But the author knew exactly what he was doing and exactly why he was doing it. He planned his book for the type of man and ideal he specially loves. Like Thoreau before him, he has little patience with current botany and zoölogy, whose devotees are ‘a prudish lot , constantly afraid that you will discover that they are human,’ and whose aims are ‘cautious, niggardly, unattached to fundamentals.’ These ‘highly cerebral’ technicians of the laboratory, who cannot tell an oak from a maple, have had their gibes at the old-fashioned naturalists of the field. It is time something were said for the amateur and the amateur spirit. In Green Laurels Mr. Peattie says it with such sympathy and verve that the hardshell scientist himself might almost be convinced.
It would be a grave injustice to infer from this that the book is a polemic. It is rather a pæan to Nature and to the men who have loved her. Its tone is almost consistently joyous and generous.

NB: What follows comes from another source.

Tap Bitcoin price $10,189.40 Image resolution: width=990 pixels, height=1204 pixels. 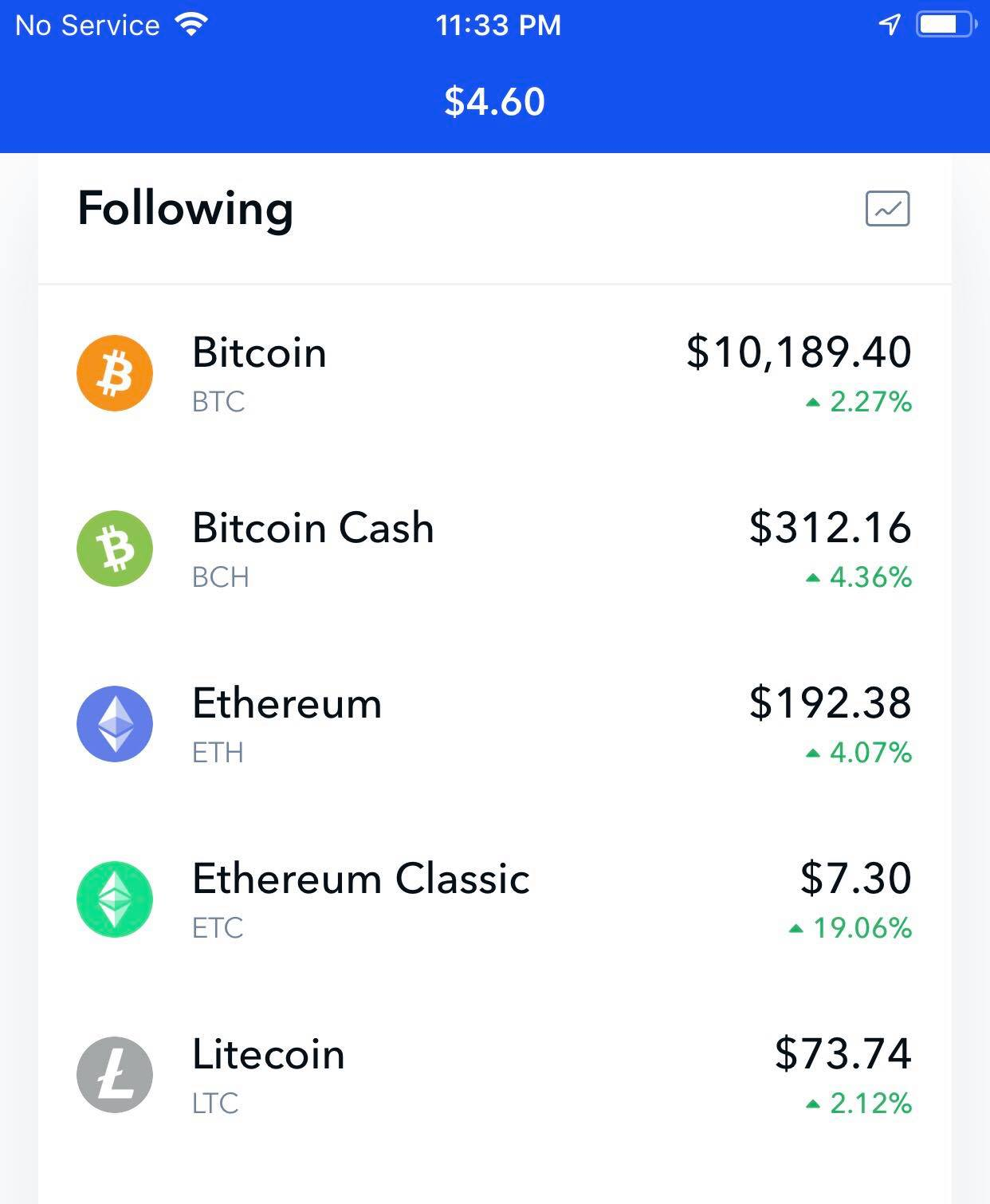pos(799,352)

Lyrically, anecdotally, emotionally, it bubbles down the course of history from the Schoolmen to J. H. Fabre. It picks up fragments of a varied lore as it goes: how fungus spores behave beneath a microscope; how prophetically Linnæus was named for a flowering tree; how Rafinesque pursued a cloud of bats with Audubon’s violin, gasping the while that they were all new species. Wherever there is human drama, it eddies and swirls: around the jealous hatred of Buffon for Réaumur; around the tragic failure of Lamarck to impress the society of his day, and the triumphant rise of his reputation after death; around the quiet but colossal victory of Darwin over illness and the enmity of a bigoted world
If it fails as a balanced history of the natural sciences, it is only because it does not try to be one. If it does not achieve the sustained grace and beauty and wisdom of An Almanac for Moderns, it is because not even the author himself may easily repeat such an achievement. If it is structurally somewhat amorphous and ends with too abrupt an anticlimax, it is because the heterogeneity of the material makes perfect unity impossible. If it harbors an occasional error (such as the implication on page 171 that the cataclysmic theory of Cuvier assumed the complete annihilation of life whenever‘seismic colic’ convulsed the globe), it shows that even an accurate commentator makes mistakes. What it is is ample justification for what it is not.
Above all it is a challenge to a care-ridden indoor civilization to go into the air and live. One remembers how a similar challenge was sent out from Concord some hundred years ago, and how it was not heard. Mr. Peattie is to be congratulated for making his own generation listen. His generation should he congratulated even more.